Reinforcement Learning

Fall 2019

When and where 

TR 7:55-9:10AM

Instructor 

Héctor Muñoz-Avila, munoz@cse.lehigh.edu

Instructor's office hours 

TBA 

Texts

Required:

Reinforcement Learning: An Introduction (second edition) Richard S. Sutton and Andrew G. Barto

This book is an excellent reading; one of the best technical books that the instructor has read. Read Chapter 1 (particularly Section 1.5) and see for yourself.

Description

Reinforcement learning (RL) is a general learning paradigm where an agent (e.g., a robot) interacts with its environment (e.g., a sewer canal maze) to accomplish some task (e.g., find locations in the sewer with dangerous gas concentration levels). The agent learns through reward signals it receives from the environment. Here is a video introducing the three basic concepts of reinforcement learning: rewards, states, and actions.
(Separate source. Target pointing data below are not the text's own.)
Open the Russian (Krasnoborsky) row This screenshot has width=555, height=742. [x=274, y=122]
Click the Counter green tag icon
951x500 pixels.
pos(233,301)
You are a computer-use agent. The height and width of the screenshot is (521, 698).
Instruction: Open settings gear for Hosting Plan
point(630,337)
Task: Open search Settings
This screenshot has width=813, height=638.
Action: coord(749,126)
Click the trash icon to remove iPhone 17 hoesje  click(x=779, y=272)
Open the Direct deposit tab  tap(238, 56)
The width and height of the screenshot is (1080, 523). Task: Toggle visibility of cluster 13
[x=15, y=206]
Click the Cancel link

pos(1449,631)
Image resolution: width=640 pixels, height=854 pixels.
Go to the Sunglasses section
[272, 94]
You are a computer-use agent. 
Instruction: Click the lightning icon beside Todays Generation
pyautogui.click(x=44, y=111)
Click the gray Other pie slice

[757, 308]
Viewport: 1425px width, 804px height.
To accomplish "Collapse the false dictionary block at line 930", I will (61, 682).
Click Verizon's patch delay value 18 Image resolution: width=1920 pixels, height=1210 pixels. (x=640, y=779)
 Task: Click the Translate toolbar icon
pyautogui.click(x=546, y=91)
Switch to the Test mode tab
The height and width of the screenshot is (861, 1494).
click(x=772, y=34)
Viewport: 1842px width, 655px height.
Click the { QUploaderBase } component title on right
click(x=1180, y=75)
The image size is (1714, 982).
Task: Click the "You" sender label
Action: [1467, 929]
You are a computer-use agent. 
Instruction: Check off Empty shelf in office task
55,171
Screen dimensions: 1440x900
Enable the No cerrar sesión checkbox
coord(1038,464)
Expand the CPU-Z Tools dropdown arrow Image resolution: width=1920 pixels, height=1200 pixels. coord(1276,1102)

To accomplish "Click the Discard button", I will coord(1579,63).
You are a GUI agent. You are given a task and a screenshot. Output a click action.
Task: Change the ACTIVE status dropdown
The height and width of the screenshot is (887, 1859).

RL is motivated by behavioral psychology. This motivation can be illustrated in the following video which shows initial training of a dog to take the action of staying put. Food is used as a reward and a firm voice as a punishment.

RL has been shown to be useful in solving a wide variety of tasks including (click links to see some videos): autonomous vehicles navigation tasks, robotics, programming game AI; here is a RL system playing pacman). Reinforcement learning has also been used to explain biological systems such as bee foraging and brain activities

RL has been applied succesfully in a number of fields including:

(for details of these and other applications see here and here).

In this course, we begin by precisely formulating the reinforcement learning problem. We will study techniques for solving this problem, limitations and research issues. Concepts such as Markov states, Markov property, Markov Decision process, dynamic programming and Monte Carlo methods will be covered as well as modern topics such as deep reinforcement learning, which has resulted in "super human" performance in games such as Go, and Starcraft 2. For further details please see this draft of the textbook.

Question for the "fans": does RL algorithms can exhibit overfitting? if so how it can be countered?

The course was taught three times and in the course evaluations students rated the course with an average of 4.90 (out of 5.00).

Prerequisities

The course is self-contained; no prior knowledge of machine learning is required.

The main requirement is some background on probability (e.g., CSE/Math 231 Probability and Statistics or equivalent is required for all students); ECO 45 Statistics can be accepted but the student will need to contact the instructor for an override.

In addition, for RCEAS majors and any CS majors, including CSBs and BAs, programming is required (CSE 109 Systems Programming or equivalent).

CogSci, Psychology, and Business and Economics majors (excluding CSB), who generally would have not taken CSE 109, will need to contact the instructor to request an override. This will be granted on a case-by-case basis. They still need to have taken the probability and statistics course.

Graduate students from any major will generally be granted an override provided they have taken a Probability and Statistics course. They still will need to contact the instructor for the override.

Homework

There will be homework assignments in most weeks but EXCLUDING: two weeks before the programming projects are due, same week as there is a test. In all, there will be a total of 6-7 written homeworks. Homeworks are used for exercising concepts and problem-solving.

Attendance

Attendance to class is required.

Tests

There will be two tests but NO final exam. Tests measure the student's understanding of the concepts rather than their problem-solving skills; the latter is tested in the projects and homeworks. So for example, a question in the test could ask to list advantages and disadvantages of using dynamic programming over versus temporal difference whereas a project will ask you to develop and write an algorithm that controls the pacman effectively.

Projects

The "warm-up" project will be a programming project involving UC Berkeley's pacman.

The final project will be a programming project for all engineering students involving deep reinforcement learning. Likely we will use Deepmind's Starcraft 2 environment.

Non-Engineering students will either (1) use an existing RL software, run experiments with it, and write a report analyzing the results; or (2) write a report on a literature review.